Monday, 3 February 2025

Back in the room….

       Well I guess I owe you gentle readers an apology and an explanation for my tardiness and lack of posts lately. I shall then release you from the torment of wondering and avail you of the reason. It is quite simple really, a while ago I managed to blag my way into an appointment with my local GP, which is quite an achievement within itself m’thinks, I had done someone to my lower back which prevented me from working and getting any sleep whatsoever no matter what position I assumed within the bed (steady now I am referring to positions of sleep and nothing more).

     Whilst discussing my ailing and decrepit body’s symptoms, my GP was also reviewed my medical history being as it had been a good few years since my last visit. She noted that I was still on the maximum dose of happy pills (anti depressants) at which point I had to sheepishly admit to a little bit of self medication in that I had reduced my dosage during covid. The reason for this action was that I had simply not been ‘present in the room’ and it was having a hugely negative effect upon my relationship with my beloved G. I didn’t know what was the cause of my mental absence but I desperately needed to do something before I lost everything. I have been down that rabbit hole in the past and I could not face it again, and the fear of it just forced my hand to do something. The only thing I could think of was my medication so I reduced it with the knowledge that reducing my dosage could lead to other problems. 

     My GP asked me by how much I had reduced it by noting that anything more than a ten per cent drop could really cause a person some adverse reactions and symptoms that can last for a couple of weeks at the the least. She was definitely right about the negative effects for when I had reduced my medication did I bloody well suffer, not sleeping at all to sleeping all day, appetite varying immensely from day to day and generally feeling like a bag of camel poo. But it worked, even though I was feeling crap it was more physical than mental and as the days past, I became more and more ‘with it’, so to speak. When pressed I admitted to actually halving my medication, well it was the easiest option being as my daily 200mg prescribed dosage was in two 100mg tablets!

      With a wry smile she asked if I was prepared to reduce my dosage again being as I was coping ok on my present dosage to which I agreed. With a rather sinister smile she said that my new prescription would take effect when the present one ran out. I asked her how much of a reduction and she replied “oh fifty per cent should do the trick”. To be honest she was not as glib as I make out and we did discuss the issue in more depth and as to whether or not I would cope. So agreeing to the reduction with the caveat that I would contact her immediately if I felt it was affecting my health adversely with the view of returning immediately to my previous levels of happy pills, we discussed my aching back.

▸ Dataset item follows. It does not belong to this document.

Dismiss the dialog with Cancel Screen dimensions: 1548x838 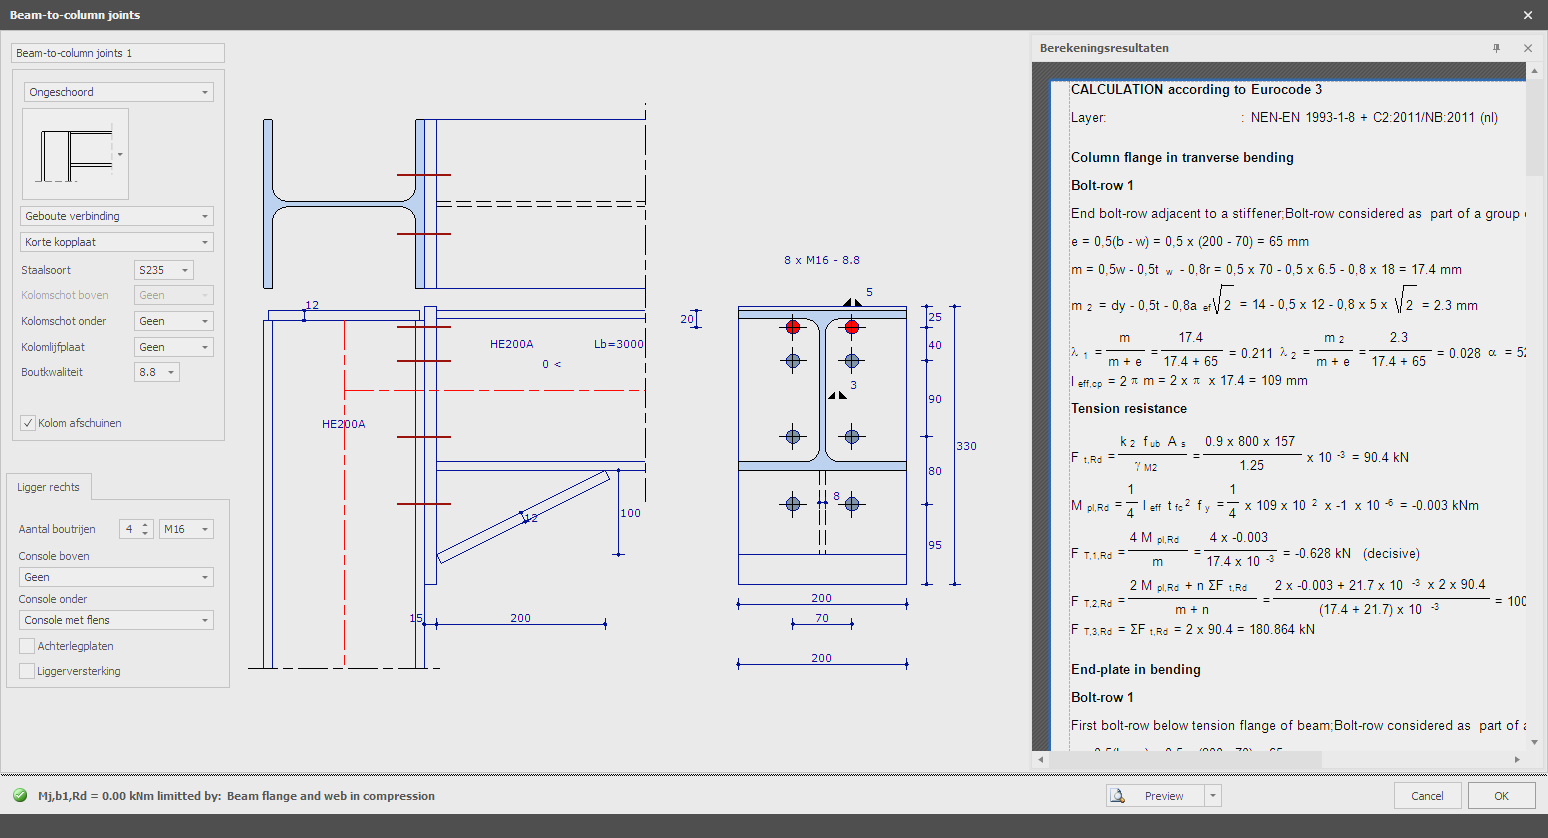pos(1428,795)
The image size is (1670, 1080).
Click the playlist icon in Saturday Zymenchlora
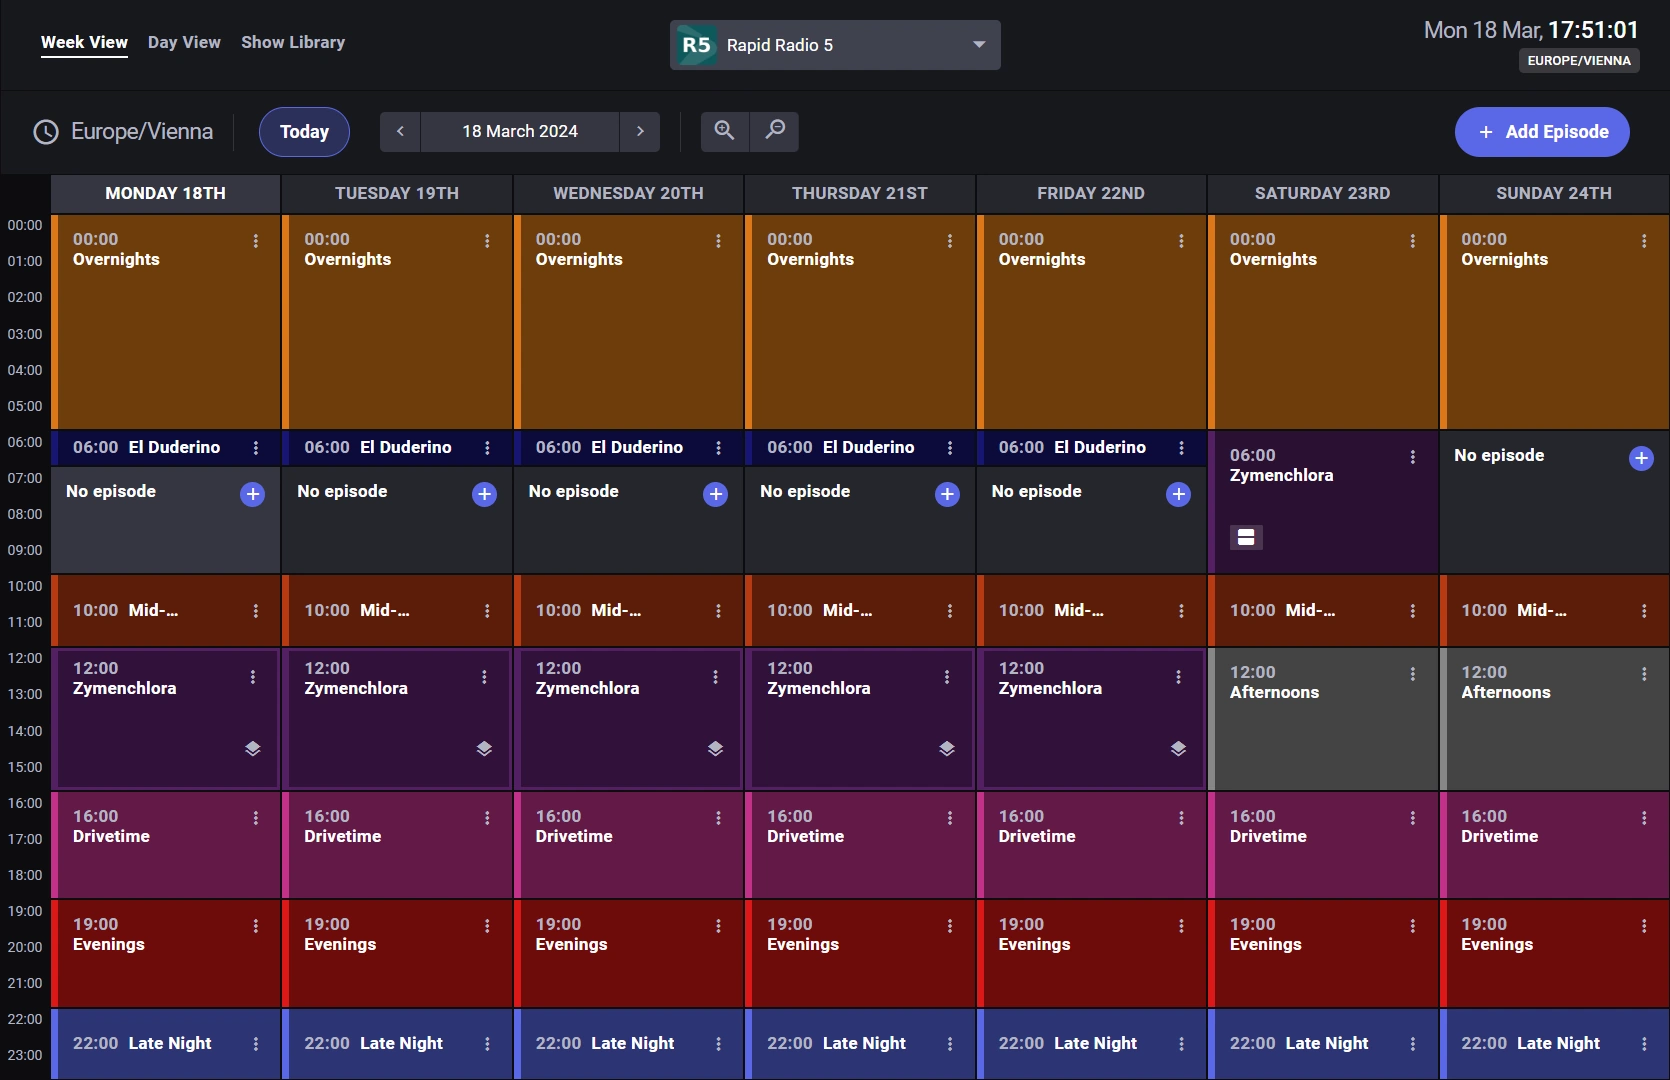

     And finally we come to the reason for the absence of myself from the blogosphere. Two or three weeks ago my ‘new’ medication started and guess what? Yep I have been feeling crap for some time and have only just started feeling myself once more (well at least one of my selves). I admit that I came close to going back to the former level but I am nothing if not a right stubborn bugger and I feel that in this case my stubbornness has paid off handsomely. Sleep patterns are far improved, diet is good (and relatively healthy) and I am no longer getting through the working day (and evening but I’ll address that in another post). Oh and my back is relatively ok, it’s just the rest of me that’s bolloxed!

     So there you have it, my absence explained and I am now back in the room as they say, though who the bloody hell “they” are I don’t have the foggiest!

John



Monday, 20 January 2025

Staff relations….

     Introducing my rodential travelling companion, Claude Van Mouse….


    Now he may be a tad upon the small side and able to travel in the cup holder of my carriage d’ work (that will be my van then), but he is a cute little sod and is company whilst I travel from job to job. He has been complaining though about the cold of late stating in his own high pitched voice that “it has been cold enough to freeze the balls off a brass monkey and it is high time that I had more consideration for his working conditions!”. I am use to his whinging but I did not realise that he was so nautical in his choice of words. I reminded him that he is just a stuffed mouse after all and that the cold has no effect upon him whatsoever. His response was a quite appalling dialogue that would make a navvy blush with the only repeatable word being, and I quote “bollox”. After this I decided to make amends for my lack of employee care and have provided him with appropriate PPE….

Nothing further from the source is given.